An diese hübsche Faselei durfte man sich vor ein paar Wochen erinnern, als der Verband "Directors UK" neue Richtlinien für das Drehen intimer Szenen in Zeiten von Covid-19 ausgab. Vor zehn Monaten war das Regelwerk schon einmal novelliert worden, als Reaktion auf #MeToo. Nun bekommt der Berufsstand des "intimacy coordinator", dessen Existenz mir verwunderlich und dessen Notwendigkeit verstörend erscheint, noch mehr zu tun. Die Regularien für körperliche Interaktionen vor der Kamera sind überaus detailliert, zielen im Wesentlichen aber auf deren Vermeidung. Ausnahmen sind beispielsweise erlaubt, wenn die Filmpartner dies auch im wirklichen Leben sind, was aber statistisch erst einmal wenig ins Gewicht fallen. Man könne zur Not auch auf Sexpuppen zurückgreifen.

Der Verband empfiehlt seinen rund 7500 Mitgliedern eine strenge Prüfung: Ist es wirklich nötig, den Sex zu zeigen? Wirkt dessen Anbahnung nicht oft viel erotischer? Genügt es im Gegenzug nicht auch, das Danach zu zeigen, die zerwühlte Bettwäsche oder das laszive Wiederankleiden? Die Notwendigkeit, sozialen Abstand zu halten, soll aber vor allem die Phantasie der Filmemacher anregen. Truffaut wäre gespannt. Als Inspiration für geschickte Vermeidungsstrategien rät "Directors UK", sich Hollywoodfilme anzuschauen, die unter dem Hays Code entstanden sind, also zum Beispiel »Es geschah in einer Nacht« von Frank Capra (mit den "walls of Jericho") oder »Casablanca«. Warum gerade diese Zwei? Capras Film entstand, bevor der Code verbindlich wurde. Und erinnert sich niemand mehr an Lubitsch, der in dieser Hinsicht zweifellos der triftigere Ideenlieferant wäre?
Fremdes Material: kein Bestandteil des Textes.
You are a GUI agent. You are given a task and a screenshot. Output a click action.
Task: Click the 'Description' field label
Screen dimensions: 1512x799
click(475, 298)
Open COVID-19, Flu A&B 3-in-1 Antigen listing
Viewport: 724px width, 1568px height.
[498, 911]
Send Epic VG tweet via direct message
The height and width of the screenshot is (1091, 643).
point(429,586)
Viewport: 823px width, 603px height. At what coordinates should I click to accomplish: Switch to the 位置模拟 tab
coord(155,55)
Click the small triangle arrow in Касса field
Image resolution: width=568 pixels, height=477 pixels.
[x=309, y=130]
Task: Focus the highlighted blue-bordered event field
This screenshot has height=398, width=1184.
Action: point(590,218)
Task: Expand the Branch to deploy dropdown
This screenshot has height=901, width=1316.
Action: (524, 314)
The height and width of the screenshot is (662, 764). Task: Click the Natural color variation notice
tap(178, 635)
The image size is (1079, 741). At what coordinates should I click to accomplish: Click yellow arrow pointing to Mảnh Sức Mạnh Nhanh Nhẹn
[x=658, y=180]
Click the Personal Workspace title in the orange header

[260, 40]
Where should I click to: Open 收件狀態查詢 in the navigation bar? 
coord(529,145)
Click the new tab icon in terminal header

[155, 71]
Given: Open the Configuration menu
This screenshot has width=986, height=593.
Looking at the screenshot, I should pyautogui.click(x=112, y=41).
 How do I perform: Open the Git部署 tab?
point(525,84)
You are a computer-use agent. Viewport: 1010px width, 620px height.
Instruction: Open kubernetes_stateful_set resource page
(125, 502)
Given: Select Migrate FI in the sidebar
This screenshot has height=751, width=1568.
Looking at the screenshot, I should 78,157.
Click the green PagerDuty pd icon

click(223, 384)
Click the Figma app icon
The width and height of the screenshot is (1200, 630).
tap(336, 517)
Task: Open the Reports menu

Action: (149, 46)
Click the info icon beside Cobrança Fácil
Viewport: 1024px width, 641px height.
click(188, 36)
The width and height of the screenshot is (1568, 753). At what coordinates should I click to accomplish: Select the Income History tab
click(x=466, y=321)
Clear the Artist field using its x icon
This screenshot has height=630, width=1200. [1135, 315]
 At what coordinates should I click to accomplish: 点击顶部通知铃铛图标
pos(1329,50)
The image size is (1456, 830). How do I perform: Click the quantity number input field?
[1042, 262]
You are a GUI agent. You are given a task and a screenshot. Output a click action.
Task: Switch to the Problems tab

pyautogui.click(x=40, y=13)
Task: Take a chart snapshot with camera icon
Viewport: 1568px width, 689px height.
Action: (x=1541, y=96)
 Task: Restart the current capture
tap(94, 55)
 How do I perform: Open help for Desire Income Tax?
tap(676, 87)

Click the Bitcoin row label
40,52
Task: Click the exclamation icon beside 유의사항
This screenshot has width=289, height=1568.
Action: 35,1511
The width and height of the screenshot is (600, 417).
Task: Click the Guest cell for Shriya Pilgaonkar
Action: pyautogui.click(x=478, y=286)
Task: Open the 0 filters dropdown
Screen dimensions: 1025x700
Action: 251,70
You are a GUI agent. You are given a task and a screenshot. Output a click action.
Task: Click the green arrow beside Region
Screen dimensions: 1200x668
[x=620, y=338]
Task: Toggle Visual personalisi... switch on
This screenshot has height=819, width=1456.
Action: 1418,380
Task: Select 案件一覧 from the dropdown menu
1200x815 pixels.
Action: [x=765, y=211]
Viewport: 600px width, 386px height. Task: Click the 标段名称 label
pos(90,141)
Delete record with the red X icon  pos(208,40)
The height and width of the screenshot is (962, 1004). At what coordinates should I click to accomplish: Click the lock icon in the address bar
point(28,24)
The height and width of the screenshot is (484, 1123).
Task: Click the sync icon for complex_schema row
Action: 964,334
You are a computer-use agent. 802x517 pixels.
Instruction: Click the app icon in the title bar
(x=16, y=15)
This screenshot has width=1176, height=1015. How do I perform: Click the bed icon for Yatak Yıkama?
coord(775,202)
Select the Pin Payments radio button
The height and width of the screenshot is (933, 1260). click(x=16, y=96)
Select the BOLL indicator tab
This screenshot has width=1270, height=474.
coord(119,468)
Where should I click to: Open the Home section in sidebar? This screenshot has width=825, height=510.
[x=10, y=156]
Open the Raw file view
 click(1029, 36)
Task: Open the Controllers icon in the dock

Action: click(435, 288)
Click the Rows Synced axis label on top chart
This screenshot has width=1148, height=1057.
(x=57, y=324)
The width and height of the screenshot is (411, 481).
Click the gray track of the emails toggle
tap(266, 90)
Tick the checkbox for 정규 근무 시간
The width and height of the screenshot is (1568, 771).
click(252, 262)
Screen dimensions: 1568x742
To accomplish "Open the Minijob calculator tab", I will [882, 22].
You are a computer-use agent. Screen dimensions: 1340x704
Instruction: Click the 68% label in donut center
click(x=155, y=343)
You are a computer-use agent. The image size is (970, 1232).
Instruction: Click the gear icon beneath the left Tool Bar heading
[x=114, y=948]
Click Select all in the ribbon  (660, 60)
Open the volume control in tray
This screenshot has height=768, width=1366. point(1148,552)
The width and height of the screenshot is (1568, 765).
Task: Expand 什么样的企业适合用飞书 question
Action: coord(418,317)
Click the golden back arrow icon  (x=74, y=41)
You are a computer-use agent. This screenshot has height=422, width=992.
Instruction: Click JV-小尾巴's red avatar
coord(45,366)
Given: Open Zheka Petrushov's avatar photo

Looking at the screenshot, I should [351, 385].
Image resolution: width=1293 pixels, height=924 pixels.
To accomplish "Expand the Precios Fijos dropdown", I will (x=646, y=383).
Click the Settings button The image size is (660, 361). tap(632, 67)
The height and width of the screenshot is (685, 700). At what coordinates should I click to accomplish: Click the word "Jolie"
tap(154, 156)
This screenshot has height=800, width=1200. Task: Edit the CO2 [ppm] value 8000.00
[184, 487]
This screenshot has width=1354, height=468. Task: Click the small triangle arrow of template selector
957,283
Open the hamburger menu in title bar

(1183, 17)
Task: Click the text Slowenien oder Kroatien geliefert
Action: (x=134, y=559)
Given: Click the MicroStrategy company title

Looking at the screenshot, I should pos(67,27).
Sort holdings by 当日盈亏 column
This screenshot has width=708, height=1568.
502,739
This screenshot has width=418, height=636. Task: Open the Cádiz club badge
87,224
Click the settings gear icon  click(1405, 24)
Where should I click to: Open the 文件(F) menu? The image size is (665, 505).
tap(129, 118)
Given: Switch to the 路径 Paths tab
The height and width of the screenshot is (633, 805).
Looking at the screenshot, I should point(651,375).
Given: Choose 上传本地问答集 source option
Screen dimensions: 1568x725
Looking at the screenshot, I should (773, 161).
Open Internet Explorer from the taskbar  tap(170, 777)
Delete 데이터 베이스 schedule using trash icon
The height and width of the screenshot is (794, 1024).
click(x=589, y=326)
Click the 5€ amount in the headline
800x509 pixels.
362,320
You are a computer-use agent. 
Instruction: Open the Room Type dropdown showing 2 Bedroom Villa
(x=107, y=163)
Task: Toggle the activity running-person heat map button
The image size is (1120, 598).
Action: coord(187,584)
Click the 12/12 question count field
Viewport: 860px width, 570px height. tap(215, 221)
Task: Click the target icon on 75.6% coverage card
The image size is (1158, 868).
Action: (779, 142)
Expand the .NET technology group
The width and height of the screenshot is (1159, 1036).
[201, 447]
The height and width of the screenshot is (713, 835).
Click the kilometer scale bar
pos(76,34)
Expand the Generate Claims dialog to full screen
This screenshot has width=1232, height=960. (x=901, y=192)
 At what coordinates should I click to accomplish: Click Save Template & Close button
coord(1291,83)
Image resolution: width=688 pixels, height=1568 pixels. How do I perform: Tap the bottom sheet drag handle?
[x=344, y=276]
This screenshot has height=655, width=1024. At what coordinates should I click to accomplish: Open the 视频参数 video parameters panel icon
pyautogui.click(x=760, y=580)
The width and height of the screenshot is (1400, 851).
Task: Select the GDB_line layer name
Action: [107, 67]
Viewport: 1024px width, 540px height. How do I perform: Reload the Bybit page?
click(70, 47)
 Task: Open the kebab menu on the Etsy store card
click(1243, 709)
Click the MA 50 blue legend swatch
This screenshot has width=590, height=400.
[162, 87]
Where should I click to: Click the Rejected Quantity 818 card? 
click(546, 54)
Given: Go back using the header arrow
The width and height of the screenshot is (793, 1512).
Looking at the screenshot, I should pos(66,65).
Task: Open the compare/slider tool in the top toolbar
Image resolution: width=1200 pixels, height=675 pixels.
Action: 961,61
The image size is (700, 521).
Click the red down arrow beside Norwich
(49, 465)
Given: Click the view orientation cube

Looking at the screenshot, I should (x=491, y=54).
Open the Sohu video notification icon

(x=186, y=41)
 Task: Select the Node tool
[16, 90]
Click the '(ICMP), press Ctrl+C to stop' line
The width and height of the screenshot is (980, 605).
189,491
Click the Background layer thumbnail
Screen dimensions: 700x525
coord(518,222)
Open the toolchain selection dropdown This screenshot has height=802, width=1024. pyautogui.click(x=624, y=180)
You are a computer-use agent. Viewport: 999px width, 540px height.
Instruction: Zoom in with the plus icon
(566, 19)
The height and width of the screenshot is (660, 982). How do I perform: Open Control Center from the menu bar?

Bezeichnend (und Wasser auf Truffauts Mühlen) an diesem Rollback in puritanischere Zeiten ist, dass Hollywood und nicht die eigene Filmgeschichte als Ratgeber fungieren soll. Abwegig ist es nicht, da England zwar durchaus über eine beachtliche Komödientradition verfügt, man denke an Ealing, in der erotisches Raffinement aber nur eine untergeordnete Rolle spielte. Die Ratlosigkeit, die die Filmproduktion befallen hat, ist kein Anlass zu Spott. Aber es hilft bestimmt, Landsmann zu sein, um das britische Kontaktverbot mit Humor zu nehmen.

Natürlich ist die Frage ernst und weitreichend, wie sich die Pandemie auf die Ästhetik des Kinos auswirken wird. Ein so inniger Berührungsfilm wie Malicks »Ein verborgenes Leben« könnte unter diesen Bedingungen nicht mehr entstehen. Ich vermute, erst einmal wird eine Rückkehr zu einer alten, viel gescholtenen Konvention stattfinden: Schuss-Gegenschuss. In einer solchen Folge lassen sich Berührungen fingieren, die in einer Plansequenz unweigerlich ausgeführt werden müssten. Da könnte man tatsächlich von »Casablanca« lernen. Wie großartig Schuss-Gegenschuss-Folgen funktionieren können, erfuhr ich gerade wieder, als ich eine Dokumentation über Jean-Pierre Melville sah. Ihr Effekt ist unvergleichlich bezwingend bei ihm, denn er legte größten Wert auf die Blickrichtungen. Er choreographierte sie akribisch. Melville drehte intime Szenen, über Freundschaft, Verrat, auch Liebe. Aber den Briten wäre er keine große Hilfe, denn Sex kommt in ihnen nicht vor.